[begin Selected text]

# Is this real or fake?



## tecboy

How is the lighting and composition?
C&C Welcome!!!


----------



## Designer

Good, but could be a little better if you can light the right corner more.


----------



## tirediron

Agree - I would also consider elevating the tool above and further from the background.


----------



## astroNikon

you have it right next to the curve of the base to the background. Move it forward further away from the background as John mentions.

Do you only have one flash to the left ?


----------



## Derrel

tirediron said:
			
		

> Agree - I would also consider elevating the tool above and further from the background.



Totally right on! It would look much better if you hot-glued a wire onto the handle, and literally elevated the tool above the background, then clone out the visible part of the wire. The degree of light fall-off on the right side also looks to be too much...too gray on the right hand side for a clean look.


----------



## Gary A.

Slightly hit the yellow lettering with the Dodge Tool for a bit more pop.


----------



## The_Traveler

that loos like a hex end; if that is important I would change the orientation of the tool and camera so that the end of the tool is seen.


----------



## tecboy

How about this?


----------



## unpopular

My guess is fake. The anisotropy on the shaft doesn't look quite right and the grip appears to be normal mapped rather than displaced - though at the far end it appears displaced, so, idk.


----------



## tecboy

This is my "work in progress."  So, what do you think so far?


----------



## Scatterbrained

Too busy.


----------



## tecboy

I like the ground surface.  It gives a sense of environment.


----------



## tecboy

What do you think?  Is the shadow too dark?


----------



## unpopular

Haven't seen much from your CGI stuff. How's it coming?


----------

[end Selected text]
[begin Given material]

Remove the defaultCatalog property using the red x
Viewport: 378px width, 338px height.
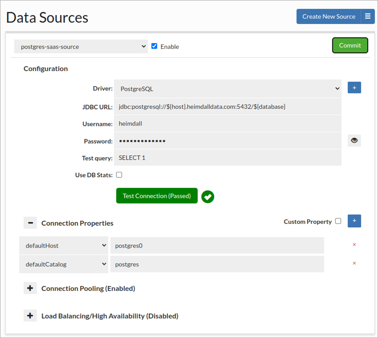pos(354,263)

[end Given material]

* _Written tasks_:
a) Answer these questions about the forum thread on the tool photo, one line each:
(i) Which part of the image does Designer suggest lighting more?
(ii) Which tool does Gary A. recommend using on the yellow lettering?
(iii) What is Scatterbrained's full reply to the work in progress?
b) List every username in the forum thread on the tool photo other than tecboy.

* _Expected results_:
a)
(i) The right corner.
(ii) The Dodge Tool.
(iii) "Too busy."

b)
Designer
tirediron
astroNikon
Derrel
Gary A.
The_Traveler
unpopular
Scatterbrained